I will try to explain better with a couple of examples.
==============
Consider the following case:
user1 has a quota of 1MB, totally available
user2 has a quota of 10MB, totally available
user1 shares the "Sales" mailbox with user2
user2 copies a 500KB message to the shared "Sales" mailbox
user1's quota will be correctly deducted by 500KB, thus resulting in 0.5MB availableAt this point, however, let's try another operation:
user2 copies an 800KB message to the shared "Sales" mailbox.The server should return error because this way user1 exceeds the allocated quota of 1MB (500KB + 800KB), but instead the copy operation succeeds.
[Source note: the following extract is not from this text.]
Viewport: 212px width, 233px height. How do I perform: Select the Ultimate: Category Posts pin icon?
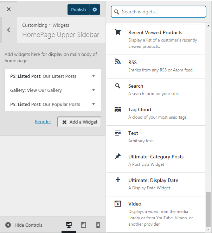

This happens because at the time of the copy operation, dovecot considers the quota limit of user2 instead of considering the quota limit of user1.
==============
Let us consider another case, performing the same operations but where the user quota limits are reversed (user1 has a larger quota than user2):
user1 has a quota of 10MB, totally available
user2 has a quota of 1MB, totally available
user1 shares the "Sales" mailbox with user2
user2 copies a 500KB message to the shared mailbox "Sales"The operation fails by overquota, because again dovecot considers user2's quota limit instead of considering user1's quota limit. Therefore, it is as if user2, with a 1MB limit, tries to write to a "larger" area (10MB).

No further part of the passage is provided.